The Minister, Christine St. Pierre, says the campaign "sends unequivocal messages on the hard reality of sexual aggression and paints a just portrait of the situation."


An unequivocal message, to be sure. But "just"? Au contraire. In the print ads, the Minister claims that the statistic of one-in-three is drawn from 1999 Stats-Can data, and from 6,000 annual Quebec police reports of alleged sexual assault. (Stats for how many of these allegations are actually proven are not referenced.)


Mme. St. Pierre has massaged stats before, most recently last November, when she estimated the number of Quebec women who are victims of domestic violence every year. In fact, she took that figure -- again -- from annually accumulated allegations of domestic violence recorded in the Declaration Universelle de la Criminalite.


Only about a third of those allegations were considered worthy of going to trial, which should at the least exclude the use of the other two-thirds as supportive material. (Many false allegations are meant to "teach him a lesson," as we recently learned from a well-publicized Toronto case.) Yet on exactly such spurious "evidence," the Minister now declares that 1.5 million Quebec women "will" (not "may") become victims of sexual assault.


The U.S. National Institute for Justice puts the lifetime risk of sexual assault for women at 14.8%, less than half Mme.
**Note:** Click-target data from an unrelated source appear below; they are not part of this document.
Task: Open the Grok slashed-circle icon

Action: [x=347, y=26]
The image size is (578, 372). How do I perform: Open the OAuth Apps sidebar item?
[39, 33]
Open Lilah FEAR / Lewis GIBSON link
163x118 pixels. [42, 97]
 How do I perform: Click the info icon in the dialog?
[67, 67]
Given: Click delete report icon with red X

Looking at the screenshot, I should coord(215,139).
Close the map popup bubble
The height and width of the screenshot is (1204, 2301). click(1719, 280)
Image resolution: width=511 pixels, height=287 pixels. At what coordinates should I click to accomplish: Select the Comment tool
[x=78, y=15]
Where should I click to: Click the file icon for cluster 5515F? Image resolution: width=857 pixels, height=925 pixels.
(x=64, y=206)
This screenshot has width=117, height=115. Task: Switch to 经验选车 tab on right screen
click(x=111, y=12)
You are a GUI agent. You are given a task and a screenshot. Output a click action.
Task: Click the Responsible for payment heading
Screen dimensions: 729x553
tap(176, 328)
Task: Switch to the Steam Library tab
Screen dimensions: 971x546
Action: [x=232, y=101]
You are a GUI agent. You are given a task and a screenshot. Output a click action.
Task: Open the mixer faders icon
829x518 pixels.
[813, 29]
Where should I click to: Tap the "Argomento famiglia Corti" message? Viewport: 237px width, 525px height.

St. Pierre's figure of 33%. Quebec women don't live more than twice as long as American women. Whence the disparity?


When contacted for elucidation, a spokesperson from the Minister's office confessed she could not speak to the methodology of the "study," nor could she say whether the Minister's understanding of "sexual assault" (nowhere defined in the ads) corresponded to that of the Criminal Code's, which specifies the use of physical force.


If, as I suspect, Mme. St. Pierre has decided that sexual assault is what she says it is, her "study" may craftily incorporate what credible researchers wryly dismiss as "activist variables": measures like "attempted unsuccessful sex," a catch-all trope dragging teenage grope sessions or construction workers' wolf whistles into statistical nets designed to cull real predators.

Anyway, stats, shmats: For women viewers of the ad, the understated "during her lifetime" will fail to register, but "one out of every three women" will linger. They will believe -- and I believe they are meant to believe-all women equally are victims-in-waiting, and over a million Quebec men are potential rapists. That's inflammatory, irresponsible communication.

Et alors? (Gallic shrug). For the ministry, the $1.3-million ad's real purpose isn't to educate or better the lot of Quebecers, but to serve as a vehicle for extorting money from the government at allocations time.


Since 1987, over a billion Quebec taxpayer dollars have gone to "la condition feminine." It's time for Premier Jean Charest to order an independent audit of the Ministry's self-serving activities, leadership and demonstrably dubious credibility.